[ditty_news_ticker id="27897"] Liturgizing Orthodox Choir: About Faith, not Just Music - Orthodox Christian Laity

Liturgizing Orthodox Choir: About Faith, not Just Music


XC ICONSource: The National Herald

by Theodore Kalmoukos

One of the many issues revealed in TNH’s interview with Dean Poll, President of the Parish Council of the Archdiocesan Holy Trinity Cathedral of New York (Sept. 14), was that of the $1.9 million annual budget, $200,000 of it goes toward the choir – which includes expenses to hire professional singers, many of which are not Orthodox, or even Christian. Every Sunday they are paid, as professionals, to partake in the Holy Eucharist which is “the sacrament of the sacraments.”

This unprecedented act proves very vividly the extreme secularization of the eschatological nature of the Church. Certainly it shows complete ignorance regarding Church form.

Theologically speaking, the Church identifies with the Eucharist. The chanting of the Eucharist is the par excellence worship that the Church offers to God and presupposes baptism, correctness of faith, and not only just some kind of theoretical faith, but full and complete participation in the sacramental life of the Church, which is the life of Christ. We should always remember that the Church is not just a religious organization or, even worse, a religious sect with some elements of faith and ethical rules and regulations. Instead, it is the Body of Christ. The Eucharist, or Liturgy, is the prayer of the Church. It is the common work of the faithful. The term Liturgy “Leitourgia,” is derived from “leitos,” which means common, and “ergon,” which means work. In other words, the Liturgy is the common work of the Church and we are the Church the body of the faithful.

For the Orthodox, everything starts and ends on the sanctuary, Holy Table “Trapeza tis Eucharistias,” on which the only begotten Son and Logos of God offers Himself willingly and out of love for the life and the salvation of the world. The Church finds its complete manifestation on the Holy Table, which becomes the Divine Laboratory in which and through which we work out the mystery of salvation.

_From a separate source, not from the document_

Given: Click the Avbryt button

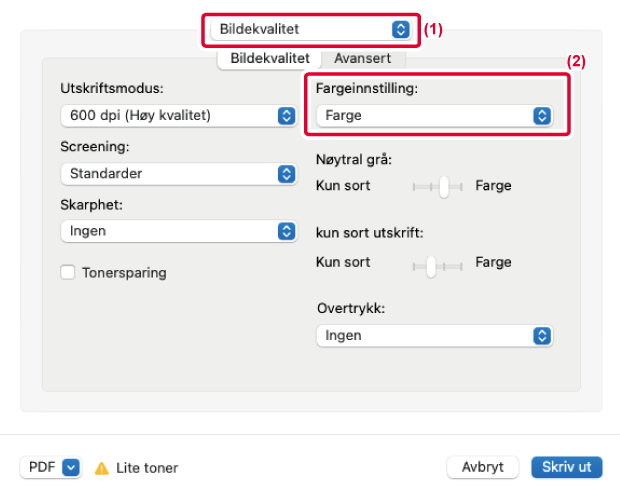Looking at the screenshot, I should click(482, 467).
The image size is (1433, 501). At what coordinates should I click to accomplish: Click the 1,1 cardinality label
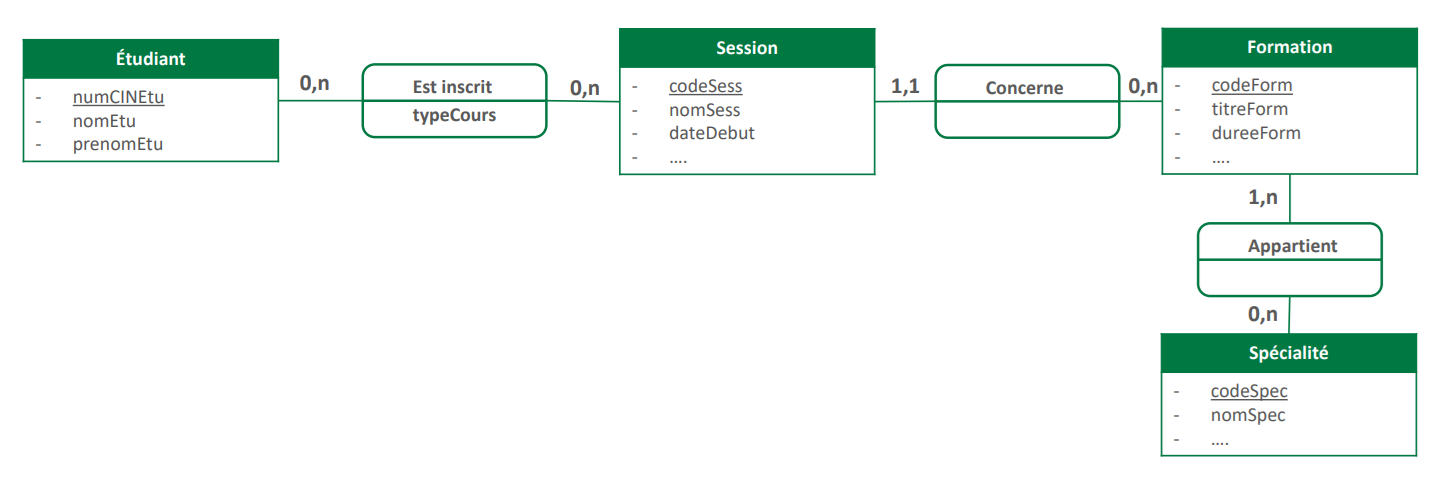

In the Eucharist, everyone and everything assume meaning and they exist really, ontologically, truly, authentically, honestly, triadic. They assume a “Godly form,” a color and smell of God. They become Christ-like and live in Christ and for Christ. They meet with Him “face to face.” They just don’t accept Him theoretically as God and Savior, but they also partake organically in His Life. By communing His Body and His Blood, we become “of the same body and of the same blood with Him” as wrote St. Nicolas Kabasilas, a prominent liturgical Father of the Church.

They acquire Triune ethos, a God-man dimension, and they live the immediacy of salvation experientially. Salvation is not just a one-time achievement because of our strong faith or good deeds, but it is a constant struggle of a lifetime. It is a charisma. God is our salvation.

The Eucharist is not simply a show, but it is matter of life and salvation. The Eucharist is not just a religious concert which can be performed by “professional” paid choir singers, as if they were singing a rock tune or an operatic aria. The Eucharist is the work of the church in a hymnological and doxological way. We all Liturgize, not just the priest of the bishop. The prayers and proclamations are in plural such as “we ask of the Lord, we beseech the Lord.” There is only ‘individual” prayer of the priest before the Great Entrance.

Accordingly, the Eucharist is a celebration of the Faith because whatever the Church believes, it celebrates it also which means that it manifests its faith in Liturgical- Eucharistic-Doxological way. Every time we chant “the only begotten Son of God is immortal…” that is a confession of faith.

That it is being chanted at some services by paid professionals that are often not Orthodox or even Christian runs contrary to the very essence of Eucharist-Liturgy in Orthodox Christianity.